Directions for this task >> Rewrite the entries from the line with "Click 'You can" up to and including the line with "point(31,497)", changing "green arrow" to "blue arrow" and keeping everything else the same. Leave out the pictures.

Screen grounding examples
▬▬▬
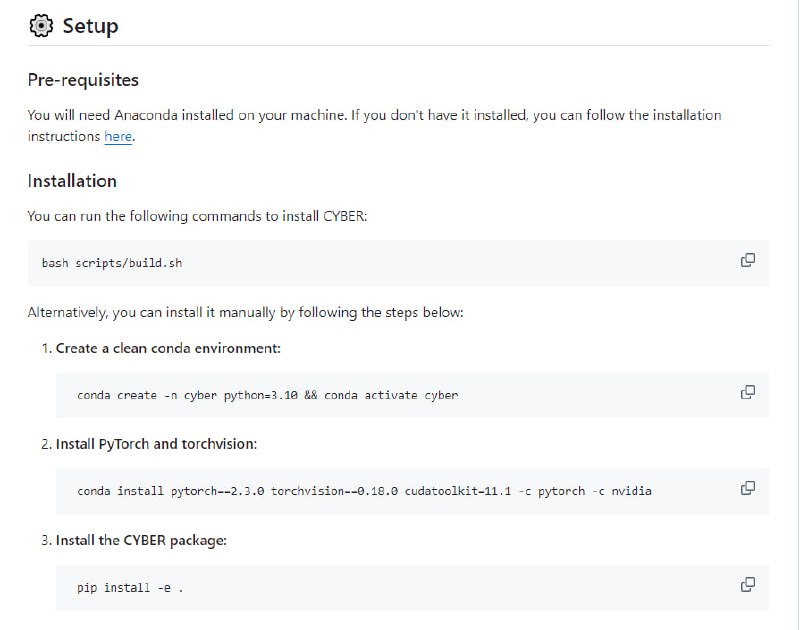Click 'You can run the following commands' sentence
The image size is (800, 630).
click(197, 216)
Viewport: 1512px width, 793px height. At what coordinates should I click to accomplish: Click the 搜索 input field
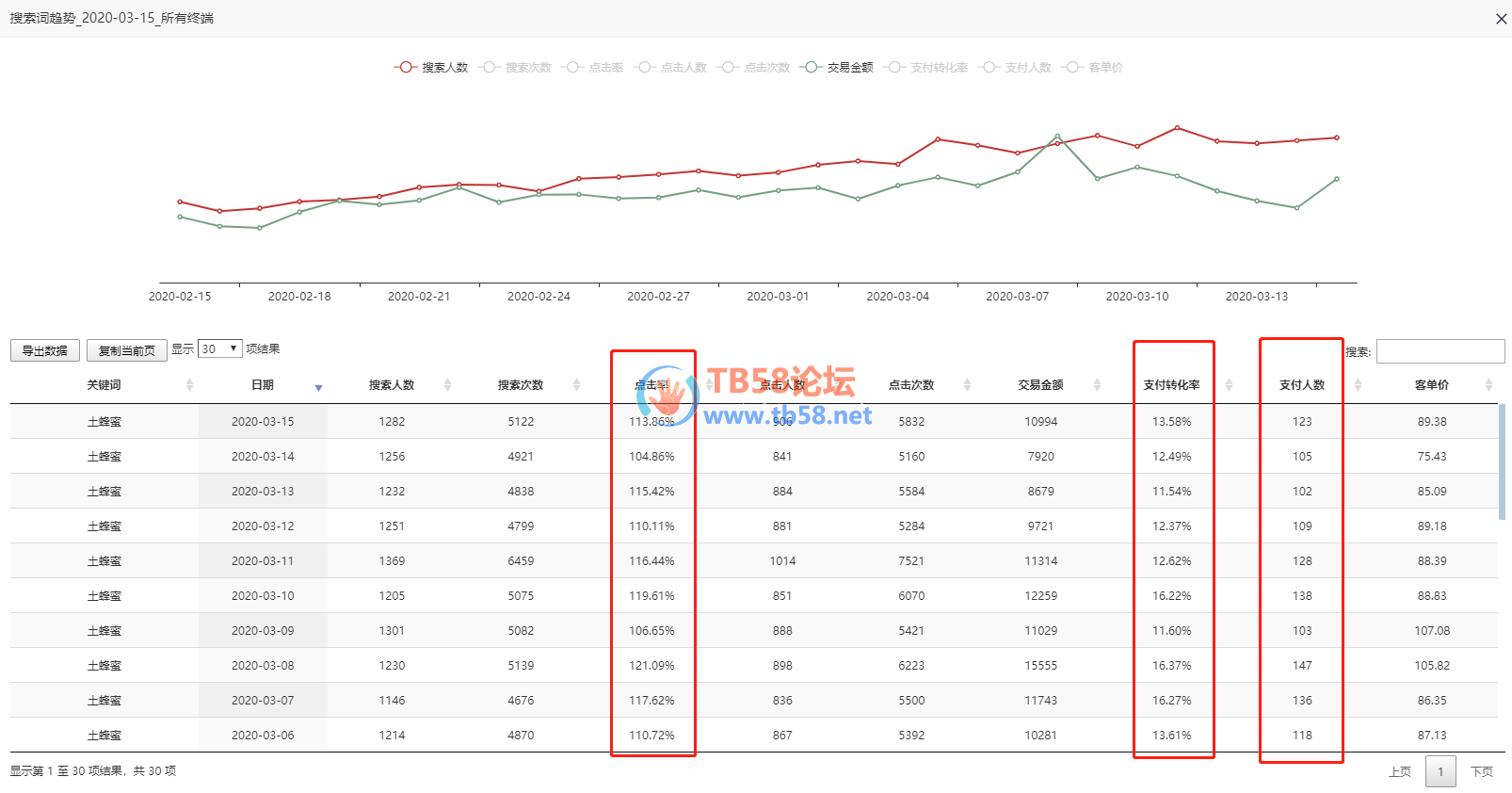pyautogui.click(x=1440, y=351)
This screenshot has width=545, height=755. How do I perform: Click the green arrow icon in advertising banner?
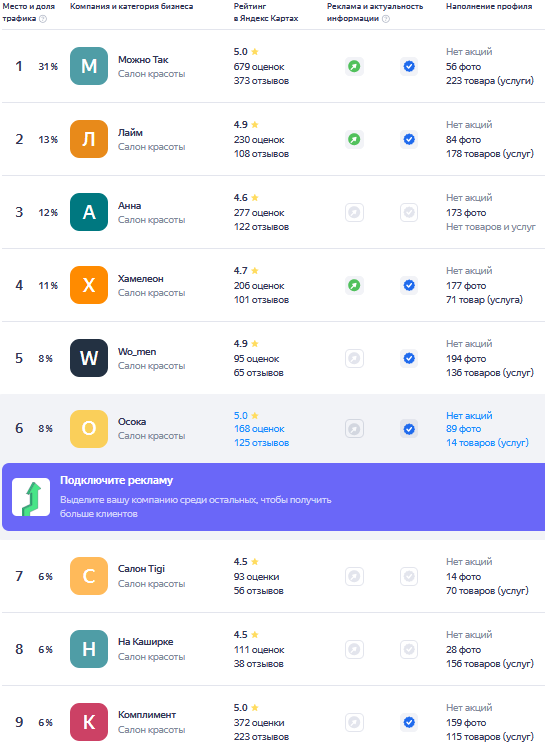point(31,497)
▬▬▬
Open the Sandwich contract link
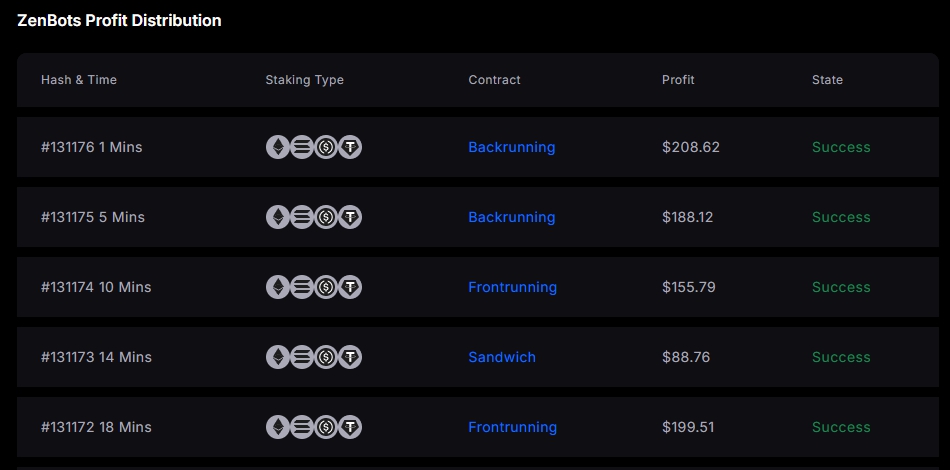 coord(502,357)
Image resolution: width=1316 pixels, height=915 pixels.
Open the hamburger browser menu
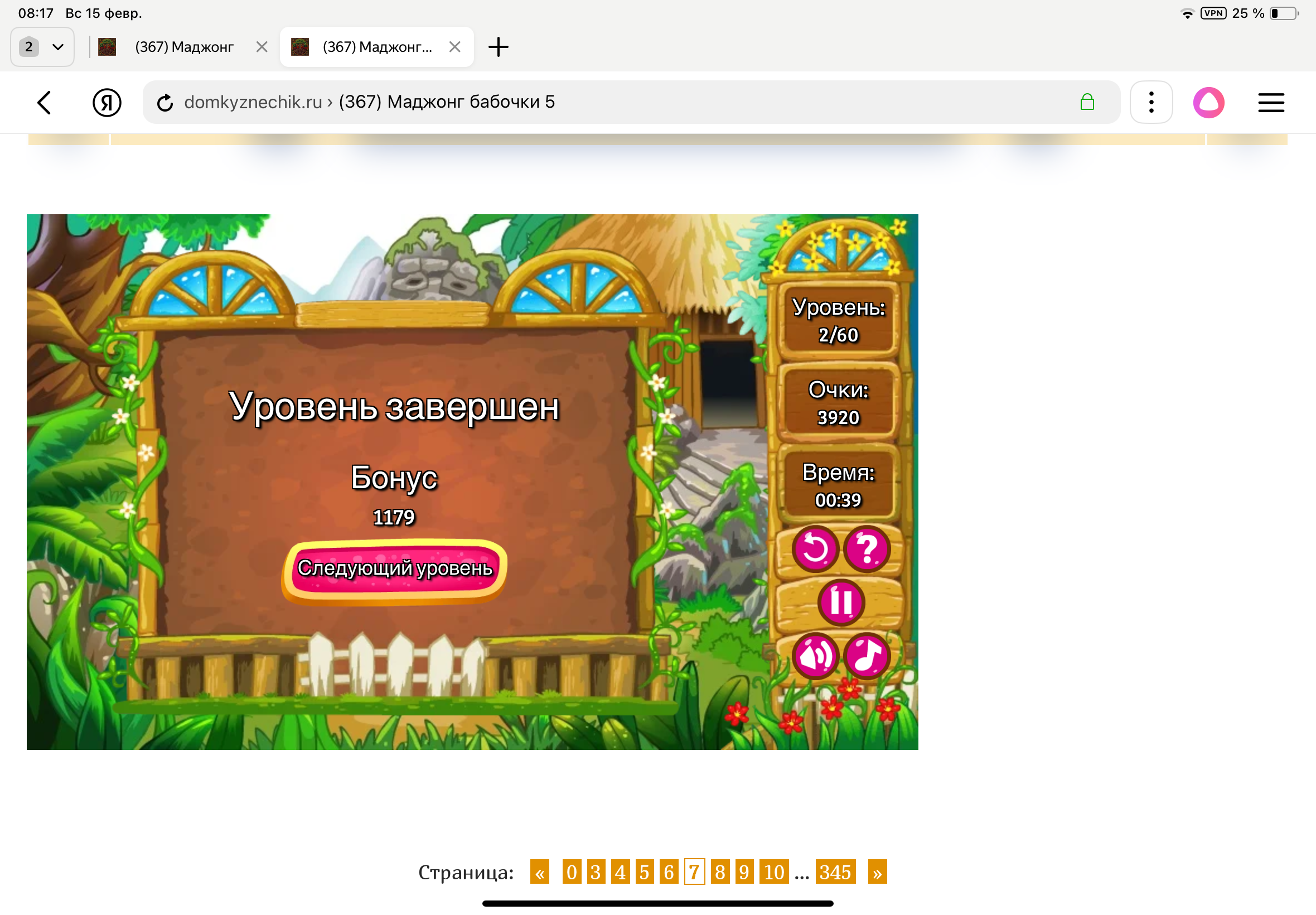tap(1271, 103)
▬▬▬
Task solution >>
Click 'You can run the following commands' sentence
The image size is (800, 630).
click(197, 216)
Viewport: 1512px width, 793px height. At what coordinates should I click to accomplish: Click the 搜索 input field
pyautogui.click(x=1440, y=351)
This screenshot has width=545, height=755. How do I perform: Click the blue arrow icon in advertising banner?
point(31,497)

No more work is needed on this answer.